Marie-Christine Calleja
- Full name: Marie-Christine Calleja
- Country (sports): France
- Born: 14 January 1964 (age 61)
- Retired: 1989
- Prize money: $105,301

Singles
- Career record: 72-79
- Career titles: 2
- Highest ranking: No. 33

Grand Slam singles results
- Australian Open: 3R (1987)
- French Open: 3R (1984, 1985)
- Wimbledon: 3R (1986)
- US Open: 2R (1984)

Doubles
- Career record: 10-11
- Highest ranking: No. 505 (15 August 1988)

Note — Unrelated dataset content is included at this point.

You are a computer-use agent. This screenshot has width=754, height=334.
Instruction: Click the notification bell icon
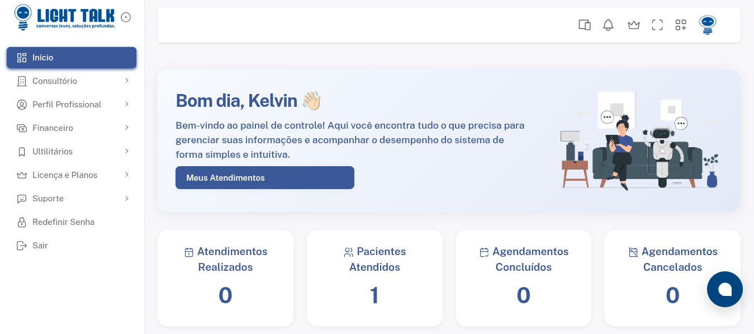pyautogui.click(x=608, y=25)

Grand Slam doubles results
- French Open: 1R (1984, 1988)

Grand Slam mixed doubles results
- French Open: SF (1984)

= Marie-Christine Calleja =

French tennis player

Marie-Christine Calleja (born 14 January 1964) is a former professional tennis player from France.

==Biography==
Calleja played on the professional tour in the 1980s. Her best performances on the WTA Tour were quarter-final appearances at Brighton in 1983 and Nashville in 1984.

She was a member of the French team which competed at the 1984 Federation Cup, playing the opening singles rubber of three ties, including the quarter-final loss to eventual champions Czechoslovakia.

As a doubles player she was a semi-finalist at the 1984 French Open, teaming up with Australia's Charlie Fancutt in the mixed doubles.